Samuel Dusengiyumva is a Rwandan politician. In November 2019, he was made the Permanent Secretary in the Ministry of Local Government. In December 2023, Dusengiyumva was appointed as the mayor of Kigali City.

== Early life ==
He is from the former commune of Ntongwe, today in Ruhango District. He survived the genocide perpetrated against the Tutsis in 1994 at the age of 13. Both his mother and father were killed.

== Career ==
In 2009, he was the advisor to the State Minister of Primary and Secondary education.

Between 2009 and 2011, he was the national director of One Laptop per Child.

On November 6, 2019, he was made the Permanent Secretary in the Ministry of Local Government. he held this position until around he was inaugurated mayor.

He won his first mayoral election with 532 out of 638 of the votes cast. He replaced Pudence Rubingisa after he was appointed the governor of the Eastern Province. Samuel Dusengiyumva was appointed Kigali city councilor by President Paul Kagame on December 14, 2023.

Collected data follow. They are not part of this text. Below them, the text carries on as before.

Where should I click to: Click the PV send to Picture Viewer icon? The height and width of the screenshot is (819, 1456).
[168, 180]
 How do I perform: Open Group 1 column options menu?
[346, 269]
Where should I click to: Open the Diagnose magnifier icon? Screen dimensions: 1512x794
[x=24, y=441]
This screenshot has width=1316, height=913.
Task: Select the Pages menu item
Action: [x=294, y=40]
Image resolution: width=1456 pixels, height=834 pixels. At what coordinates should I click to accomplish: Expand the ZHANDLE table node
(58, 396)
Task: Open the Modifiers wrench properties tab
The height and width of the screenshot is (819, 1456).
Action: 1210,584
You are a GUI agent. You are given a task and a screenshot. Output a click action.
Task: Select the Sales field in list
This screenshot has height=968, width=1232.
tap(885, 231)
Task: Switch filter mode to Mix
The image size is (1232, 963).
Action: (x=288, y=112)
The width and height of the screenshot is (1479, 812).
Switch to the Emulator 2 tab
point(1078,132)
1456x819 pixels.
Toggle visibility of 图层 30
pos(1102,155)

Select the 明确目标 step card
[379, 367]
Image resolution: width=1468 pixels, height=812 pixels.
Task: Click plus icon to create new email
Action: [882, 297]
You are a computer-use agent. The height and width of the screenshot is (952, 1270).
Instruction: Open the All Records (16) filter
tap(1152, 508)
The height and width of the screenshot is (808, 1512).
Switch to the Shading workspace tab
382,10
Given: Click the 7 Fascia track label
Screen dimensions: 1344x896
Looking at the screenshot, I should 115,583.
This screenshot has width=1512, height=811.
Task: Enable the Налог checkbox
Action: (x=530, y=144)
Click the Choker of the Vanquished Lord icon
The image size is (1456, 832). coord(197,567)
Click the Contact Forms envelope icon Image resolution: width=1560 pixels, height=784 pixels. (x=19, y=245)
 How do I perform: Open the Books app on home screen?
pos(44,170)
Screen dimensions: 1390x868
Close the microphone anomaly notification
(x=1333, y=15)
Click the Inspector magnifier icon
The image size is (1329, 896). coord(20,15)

His re-election on August, 2024, saw him win 397 of the votes cast.

On October 28, 2025, he attended and spoke at the Global City Tourism Summit in Busan and said that Kigali should draw lessons from the city. In order to prevent illegal building practices he and the city council planned to start deploying satellite-enabled technology. Dusengiyumva supported and helped create the My Tree Campaign which is to plant and then protect 3 million trees in an estimated 5 years. All trees planted are owned by the Kigali government.

== Personal life ==
Dusengiyumva is married to a doctor and has multiple children. He is the eldest of 5 siblings. Many of his children are named after his siblings.